Exclusive: Market Rate Apartments Coming To The “Banksy” Building In Melrose

For almost 30 years the 3 upper levels of the 4 buildings have been abandoned and the windows were filled in with cinder blocks and cement.  Less than a year after the artist Banksy tagged the building, the owner is now converting the upper levels into residential units.
For almost 30 years the 3 upper levels of the 4 buildings have been abandoned and the windows were filled in with cinder blocks and cement. Less than a year after the artist Banksy tagged the building, the owner is now converting the upper levels into residential units.

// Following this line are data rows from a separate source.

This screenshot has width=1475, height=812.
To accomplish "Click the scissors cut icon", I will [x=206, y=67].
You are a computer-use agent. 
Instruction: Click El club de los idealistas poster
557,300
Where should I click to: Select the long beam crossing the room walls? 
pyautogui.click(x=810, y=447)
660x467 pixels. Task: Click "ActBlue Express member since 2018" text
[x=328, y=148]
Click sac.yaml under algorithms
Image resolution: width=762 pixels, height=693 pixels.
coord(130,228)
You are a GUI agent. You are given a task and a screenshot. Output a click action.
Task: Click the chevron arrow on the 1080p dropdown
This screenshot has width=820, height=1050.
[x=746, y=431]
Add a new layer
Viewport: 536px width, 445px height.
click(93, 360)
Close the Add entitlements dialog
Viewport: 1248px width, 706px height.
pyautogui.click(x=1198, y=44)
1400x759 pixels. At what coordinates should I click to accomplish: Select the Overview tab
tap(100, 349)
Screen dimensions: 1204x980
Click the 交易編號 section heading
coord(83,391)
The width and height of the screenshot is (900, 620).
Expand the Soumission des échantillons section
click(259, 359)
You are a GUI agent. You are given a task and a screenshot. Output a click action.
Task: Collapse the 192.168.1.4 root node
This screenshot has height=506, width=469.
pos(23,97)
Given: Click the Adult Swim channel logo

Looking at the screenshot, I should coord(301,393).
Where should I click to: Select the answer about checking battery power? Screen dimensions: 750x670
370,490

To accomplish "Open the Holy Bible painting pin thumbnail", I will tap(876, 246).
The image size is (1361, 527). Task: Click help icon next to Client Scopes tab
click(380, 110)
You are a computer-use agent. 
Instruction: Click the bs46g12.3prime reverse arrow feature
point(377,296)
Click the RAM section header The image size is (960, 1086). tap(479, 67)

Last year, on October 21st, the infamous street artist known as Banksy struck in the Melrose neighborhood of The Bronx on E 153rd Street (just down the block from me) where Elton and 3rd Avenues meet prompting thousands of fans to trek to the area and catch a glimpse of his controversial ‘Ghetto 4 Life’ piece.  The 4 story buildings have been vacant for decades (close to 30 years) with the exception of the retail spaces on the ground floor.  Now the owner is beginning the process of converting the top 3 floors into market rate residential units.

Immediately when hipsters and lovers of Banksy descended upon Melrose, the owners of the building put up an overnight security guard to protect the piece from vandalism.  By the next day, Plexiglas and a roll-down gate had been installed to protect the tag.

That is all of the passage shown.